** Task data **
□ □ □ □

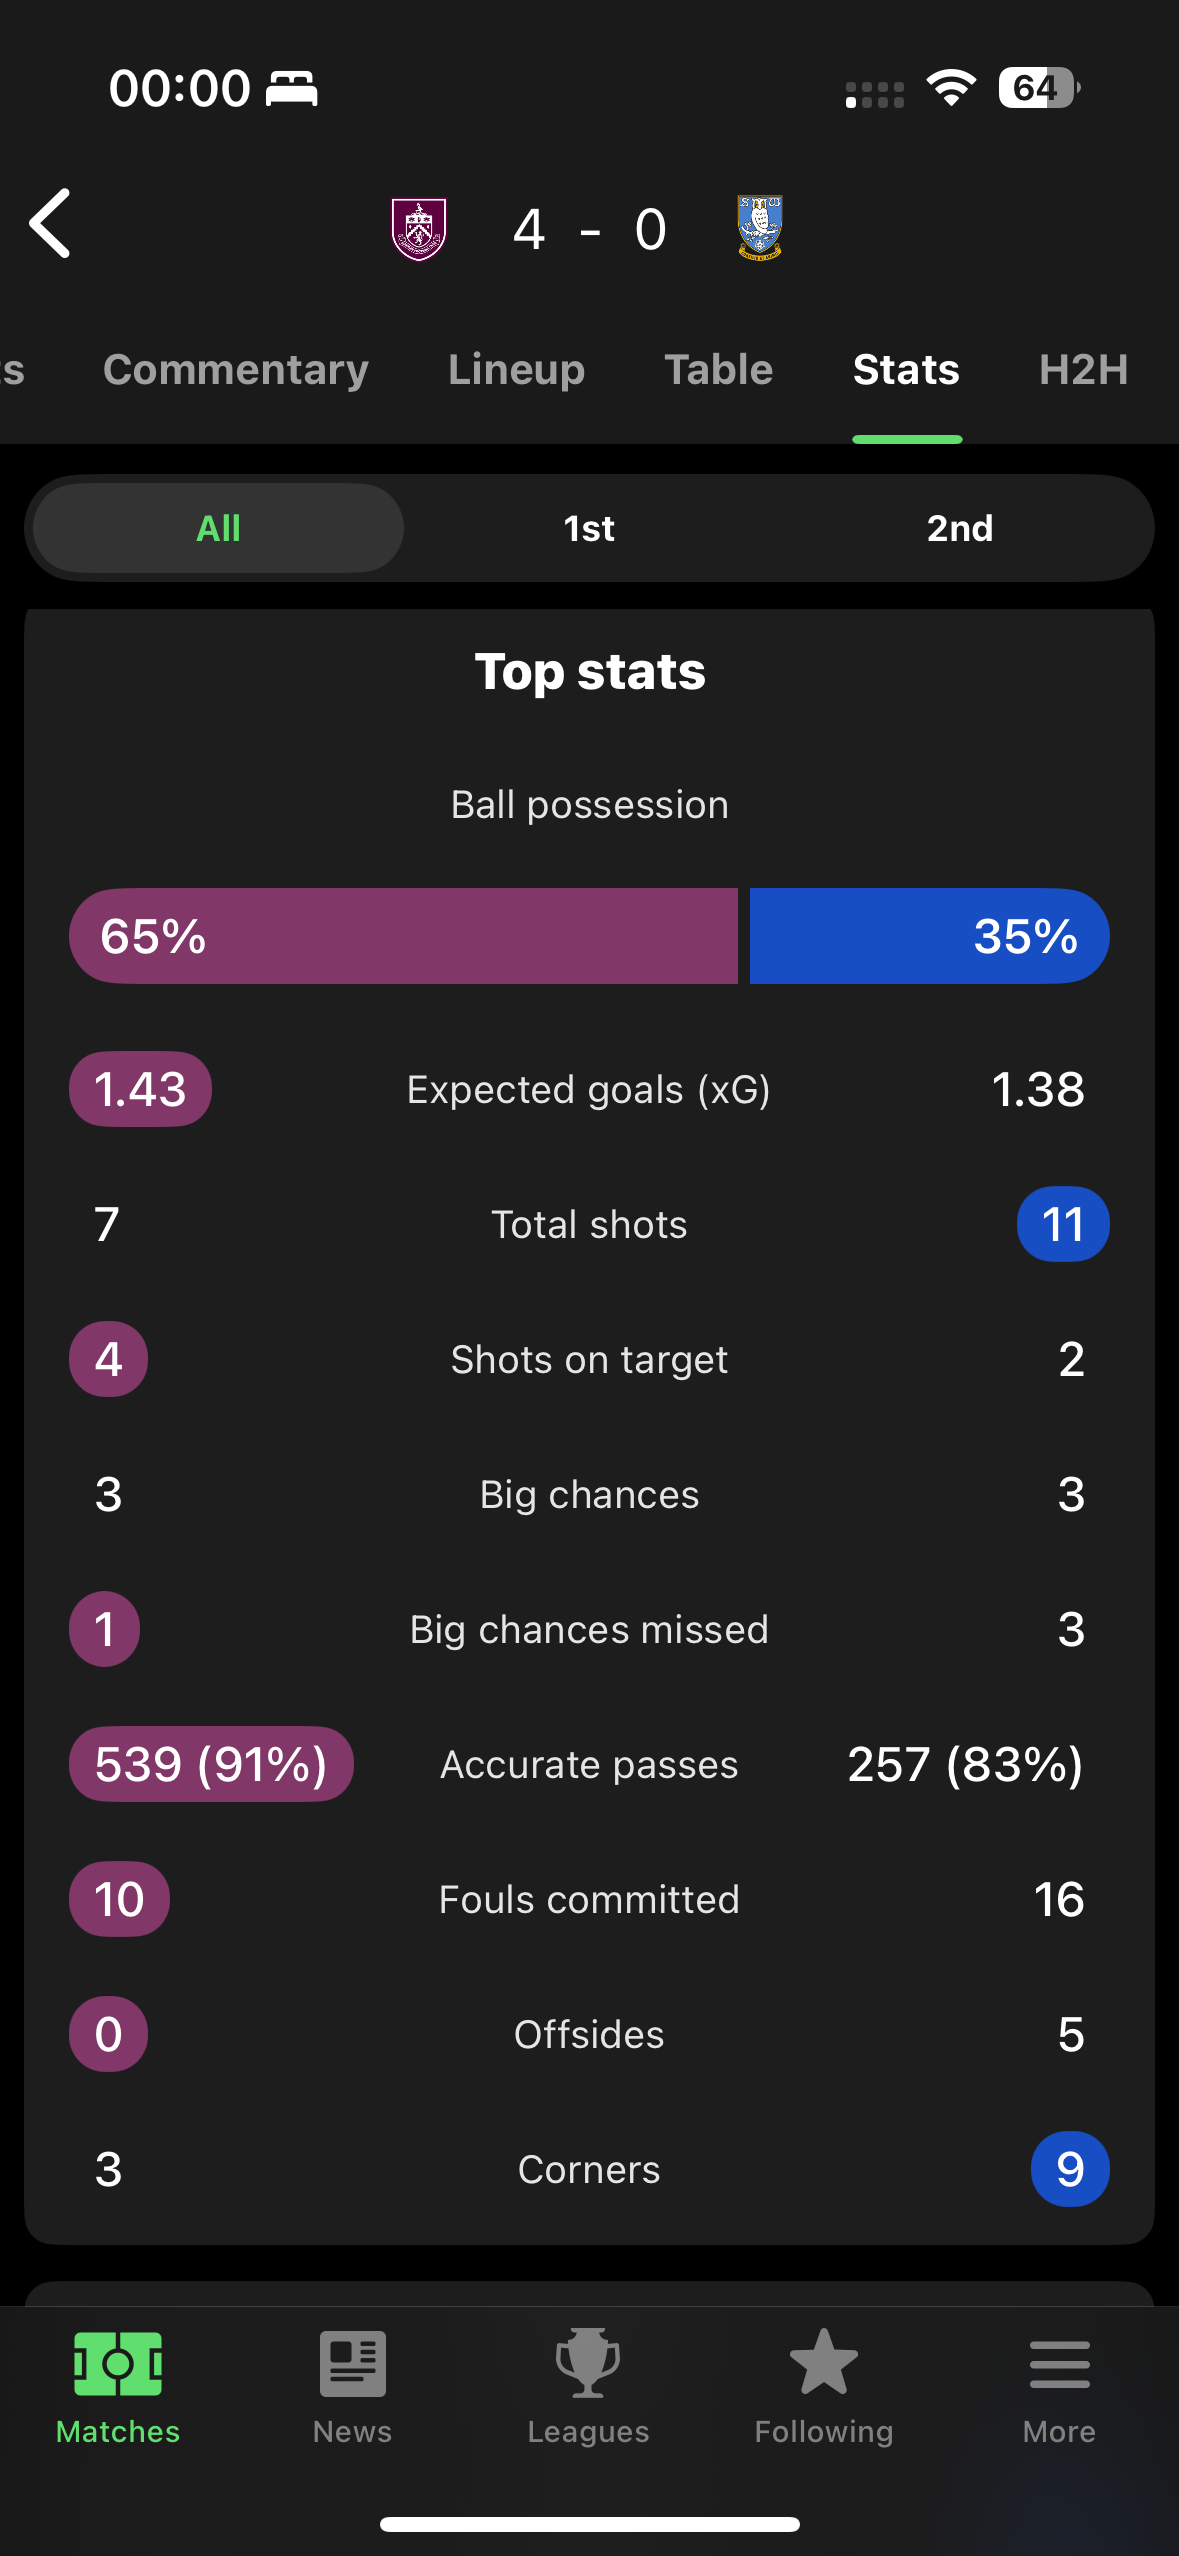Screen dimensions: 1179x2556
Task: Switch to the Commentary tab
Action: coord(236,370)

□ □ □ □

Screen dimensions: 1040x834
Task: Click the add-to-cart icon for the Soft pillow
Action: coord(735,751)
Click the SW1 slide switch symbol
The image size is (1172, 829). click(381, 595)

□ □ □ □

** Job **
Copy out word for word the lines of material from the one containing "Screen dimensions: 1179x2556" through the one containing "Action: coord(236,370)", both lines included, and leave out the pictures.

** Answer for the task **
Screen dimensions: 1179x2556
Task: Switch to the Commentary tab
Action: coord(236,370)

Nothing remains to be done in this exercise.